Of course, the U.S. and the state of Israel would doubtless object to an Arab federal union, but such an entity could in principle be drawn up without the permission of the outside parties. My basic point over all here is that the Arab Spring in 2011 could serve as a springboard for Arab leaders to think about systemic changes that go beyond incremental fixes that don’t really fix anything. According to Salman Shaikh at the Brookings Institution, Arab leaders are “feeling the wishes of their street much more.
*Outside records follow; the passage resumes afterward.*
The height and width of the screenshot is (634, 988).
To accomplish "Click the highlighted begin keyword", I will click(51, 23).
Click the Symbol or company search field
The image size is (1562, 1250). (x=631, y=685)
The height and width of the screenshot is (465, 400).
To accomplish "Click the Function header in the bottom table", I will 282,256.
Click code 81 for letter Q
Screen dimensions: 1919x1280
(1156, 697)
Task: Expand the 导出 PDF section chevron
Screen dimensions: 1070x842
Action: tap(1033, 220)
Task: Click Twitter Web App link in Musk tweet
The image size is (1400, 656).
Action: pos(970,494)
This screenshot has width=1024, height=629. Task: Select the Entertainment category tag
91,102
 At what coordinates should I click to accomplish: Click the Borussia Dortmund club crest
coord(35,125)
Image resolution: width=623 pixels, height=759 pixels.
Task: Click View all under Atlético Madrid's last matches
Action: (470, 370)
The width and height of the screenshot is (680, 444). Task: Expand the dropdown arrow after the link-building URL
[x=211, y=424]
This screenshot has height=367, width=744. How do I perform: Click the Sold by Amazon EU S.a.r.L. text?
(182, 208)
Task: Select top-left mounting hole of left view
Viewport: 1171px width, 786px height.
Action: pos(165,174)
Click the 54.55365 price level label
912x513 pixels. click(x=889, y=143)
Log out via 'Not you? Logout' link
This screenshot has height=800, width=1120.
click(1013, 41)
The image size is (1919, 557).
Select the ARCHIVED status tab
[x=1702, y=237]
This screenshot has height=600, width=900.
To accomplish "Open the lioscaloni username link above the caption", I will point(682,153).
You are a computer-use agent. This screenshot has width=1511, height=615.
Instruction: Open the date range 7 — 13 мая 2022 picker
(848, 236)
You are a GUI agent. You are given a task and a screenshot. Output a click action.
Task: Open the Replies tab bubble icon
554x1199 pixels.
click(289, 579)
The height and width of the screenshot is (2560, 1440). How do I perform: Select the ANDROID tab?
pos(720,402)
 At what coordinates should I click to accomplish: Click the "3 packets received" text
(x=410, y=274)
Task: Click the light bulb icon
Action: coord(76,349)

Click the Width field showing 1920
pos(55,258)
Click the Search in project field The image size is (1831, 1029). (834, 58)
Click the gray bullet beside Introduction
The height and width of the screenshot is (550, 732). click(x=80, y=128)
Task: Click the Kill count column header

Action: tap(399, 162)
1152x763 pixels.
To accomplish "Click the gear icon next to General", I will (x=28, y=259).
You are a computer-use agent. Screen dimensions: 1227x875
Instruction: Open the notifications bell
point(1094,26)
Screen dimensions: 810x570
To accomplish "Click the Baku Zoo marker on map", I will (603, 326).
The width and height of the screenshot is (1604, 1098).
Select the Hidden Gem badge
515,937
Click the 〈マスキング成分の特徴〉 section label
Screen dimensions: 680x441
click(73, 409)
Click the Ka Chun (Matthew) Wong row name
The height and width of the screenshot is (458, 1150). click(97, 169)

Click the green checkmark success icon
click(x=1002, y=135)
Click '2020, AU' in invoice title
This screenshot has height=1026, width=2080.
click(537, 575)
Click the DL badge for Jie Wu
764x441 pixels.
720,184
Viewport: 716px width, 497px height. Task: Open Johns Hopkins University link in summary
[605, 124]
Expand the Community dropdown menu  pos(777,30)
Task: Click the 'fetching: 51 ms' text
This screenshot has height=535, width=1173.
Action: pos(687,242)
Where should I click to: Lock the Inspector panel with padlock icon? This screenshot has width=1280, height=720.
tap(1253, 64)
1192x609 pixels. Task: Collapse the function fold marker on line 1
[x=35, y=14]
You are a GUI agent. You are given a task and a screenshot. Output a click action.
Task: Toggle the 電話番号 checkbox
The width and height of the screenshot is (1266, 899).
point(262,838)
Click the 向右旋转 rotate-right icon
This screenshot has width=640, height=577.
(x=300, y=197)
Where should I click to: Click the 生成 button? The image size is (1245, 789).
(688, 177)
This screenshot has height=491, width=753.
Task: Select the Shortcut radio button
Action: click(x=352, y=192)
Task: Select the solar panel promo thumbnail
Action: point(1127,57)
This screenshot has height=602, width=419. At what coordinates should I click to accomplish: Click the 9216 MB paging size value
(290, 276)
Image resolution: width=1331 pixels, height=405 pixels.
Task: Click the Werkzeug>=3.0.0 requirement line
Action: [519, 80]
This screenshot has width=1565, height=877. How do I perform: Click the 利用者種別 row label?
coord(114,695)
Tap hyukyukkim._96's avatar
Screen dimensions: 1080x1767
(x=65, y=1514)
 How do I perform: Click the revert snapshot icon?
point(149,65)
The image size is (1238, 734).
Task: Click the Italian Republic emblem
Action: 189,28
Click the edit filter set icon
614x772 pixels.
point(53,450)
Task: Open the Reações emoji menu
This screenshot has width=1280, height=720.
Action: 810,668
Whereas perhaps they could have ignored them before, they are hearing now that 85% to 90% of the people are with the protesters.” So, he added, the leaders are “being compelled to act.” The question is perhaps whether their institutions can afford them the ability to do so, or whether the “actions” will continue to be “monitors” and diplomats’ statements.


1.  Matt Bradley and Nour Malas, “Arab World Diplomacy Fails to Stop Syria Clash,” The Wall Street Journal, January 3, 2011. 
2. Ibid.
3. Kareem Fahim, “Hundreds Tortured in Syria, Human Rights Group Says,” The New York Times, January 6, 2012. 
4. Nada Bakri, “Syria’s President Is Defiant in Rare Public Appearance,” The New York Times, January 12, 2012. 
5. Ibid.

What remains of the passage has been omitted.